January 4, 2016
The Essential Bradbury #17
“June 2001:—And the Moon Be Still as Bright”
Where to Find It: The Martian Chronicles, Bradbury Stories
First Published: June, 1948, Thrilling Wonder Stories
Plot Synopsis: A cornerstone story in Ray Bradbury’s groundbreaking novel-in-stories, The Martian Chronicles, “And the Moon Be Still as Bright,” follows the arrival of the fourth expedition of Earthmen to Mars. The crew quickly discovers that nearly all of the Martians have died from chickenpox, a fatal disease to the natives of Mars, apparently brought by Earth colonists on one of their earlier expeditions. The first successful mission to Mars, the crew of the fourth expedition celebrates their accomplishment by getting drunk, making noise and throwing bottles into the Martian canals. One of the rocket crew, archeologist Jeff Spender, is disgusted by the antics of his fellow crewmates and their lack of respect for the planet and he goes off the rails to dangerous effect.
Critique: When Ray Bradbury connected his disparate Mars stories in the 1950 story cycle The Martian Chronicles, one of his intents was to use the colonization of outer space as an allegory for the westward expansion of the United States in the 1800s. If The Martian Chronicles is to be deemed a work of social commentary—for which it most certainly is—then “And the Moon Be Still as Bright” is the quintessential tale in the book that reflects the nucleus of Bradbury’s social philosophies at the time of its publication.

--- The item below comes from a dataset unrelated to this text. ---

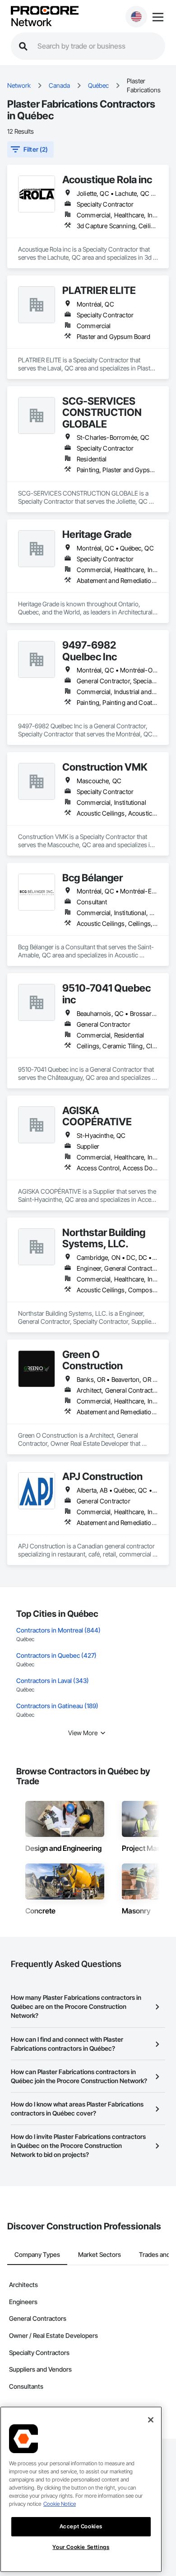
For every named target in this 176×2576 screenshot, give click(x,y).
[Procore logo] (45, 11)
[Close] (151, 2420)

The story clearly addresses the decimation of a native people, as well as humankind’s insidious encroachment upon nature and the accompanying corporatization to follow. Fifty years before anyone dared dream of naming sport stadiums after companies, Bradbury forewarned us of the “Rockefeller Canal” and the “DuPont Sea” on Mars. When archeologist Jeff Spender goes berserk and AWOL, disappearing from his rocket crew into the remote Martian mountains, it’s Bradbury at his best. “And the Moon” is a cautionary tale of social commentary and gripping narrative suspense. Jeff Spender is one of Bradbury’s most multi-faceted characters, a rage-fueled, conflicted hero—a homicidal protagonist who mirrors Bradbury’s own social and political concerns, circa 1950.
Excerpt: “We Earth Men have a talent for ruining big, beautiful things. The only reason we didn’t set up hot-dog stands in the midst of the Egyptian temple of Karnak is because it was out of the way and served no large commercial purpose. And Egypt is a small part of Earth. But here, this whole thing is ancient and different, and we have to set down somewhere and start fouling it up.”
Nerd Detail: The crewmember “Hathaway” was named after a married couple of the same name who lived next door to Ray and his family at 1619 South St. Andrews Place. Ray was 14. In another detail of nomenclature nerdom, a crewmember in the earlier version of the story published in Thrilling Wonder Stories was named “McClure,” Ray’s wife’s maiden name.